RECORDS SHOWN:
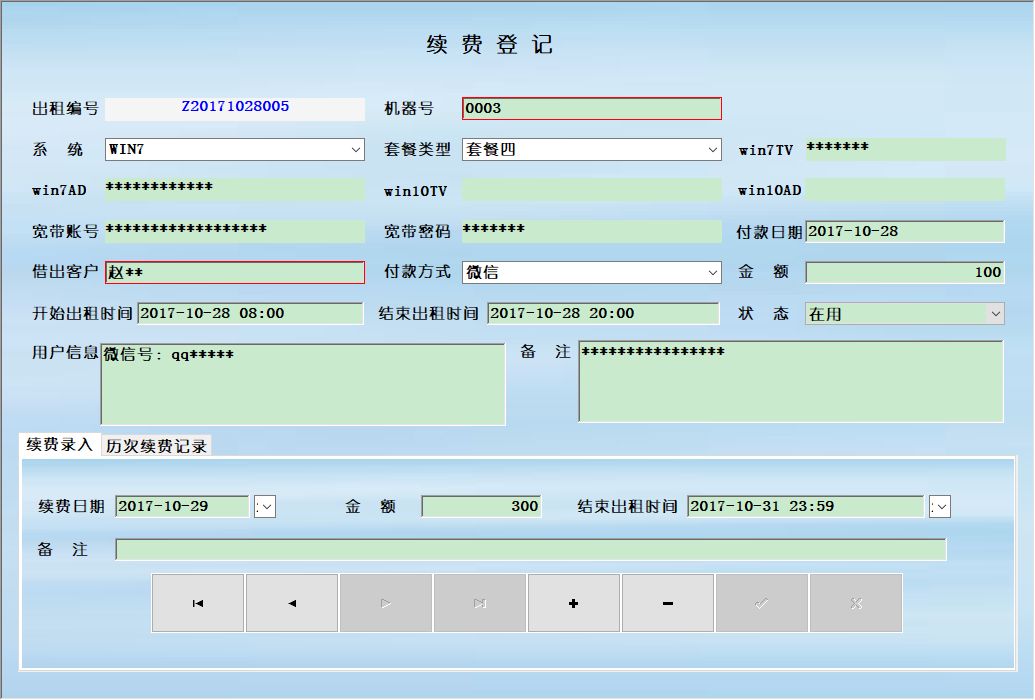Click the previous record arrow icon
The width and height of the screenshot is (1035, 700).
pyautogui.click(x=292, y=602)
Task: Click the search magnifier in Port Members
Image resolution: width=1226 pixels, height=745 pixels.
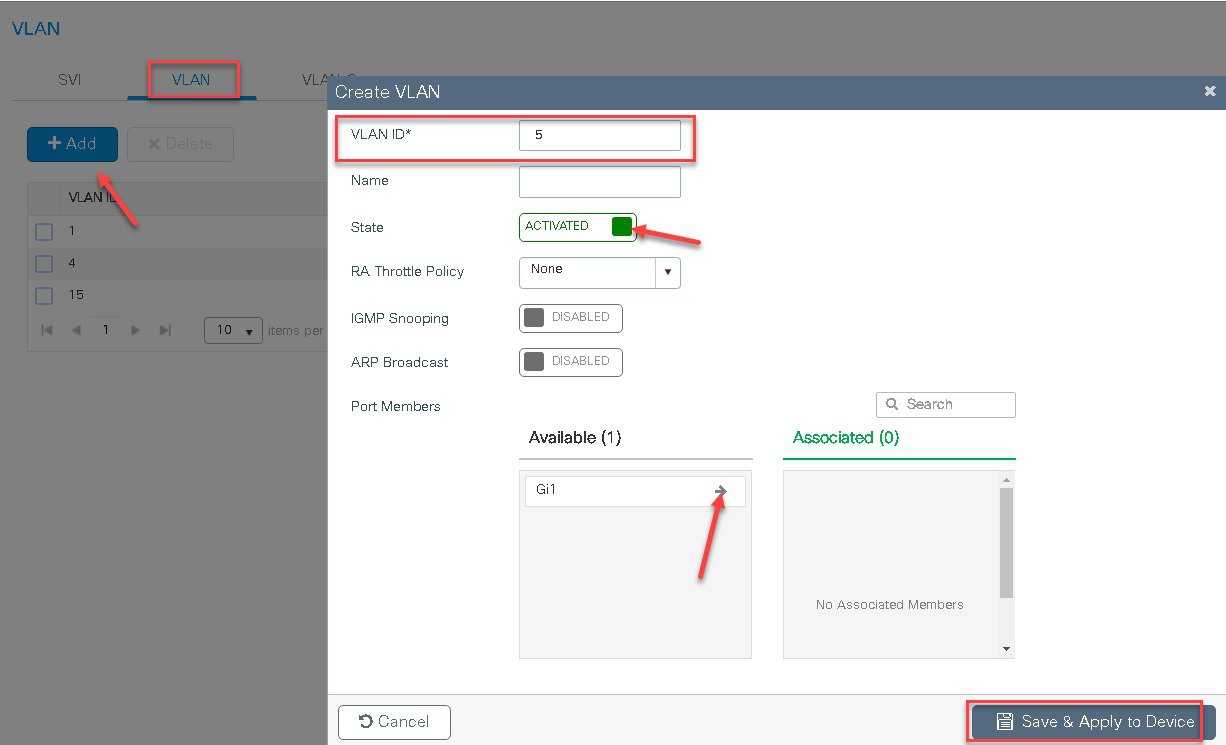Action: tap(892, 404)
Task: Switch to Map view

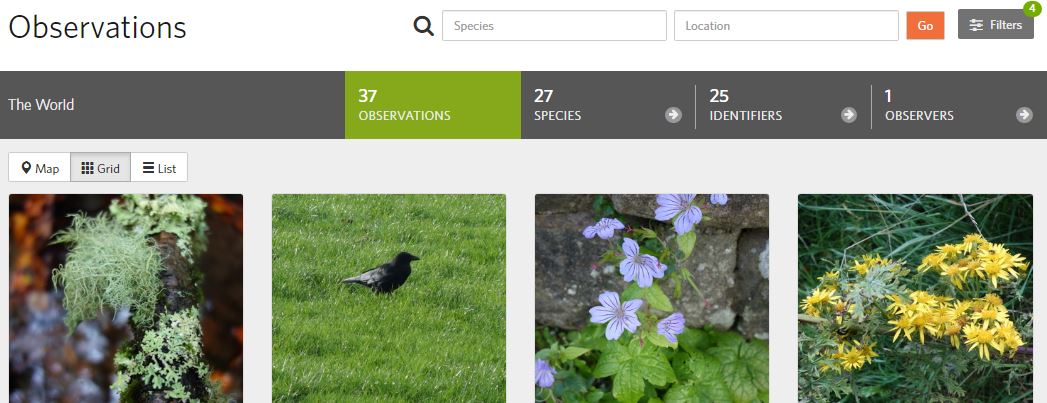Action: [x=39, y=167]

WHAT IS BEING ASKED: Lines from the one with "Image resolution: width=1226" through the final line of the listing above: copy them exactly, both ends included, and omit every picture.

WRITTEN RESPONSE:
Image resolution: width=1226 pixels, height=745 pixels.
Action: tap(892, 404)
Task: Switch to Map view

Action: [x=39, y=167]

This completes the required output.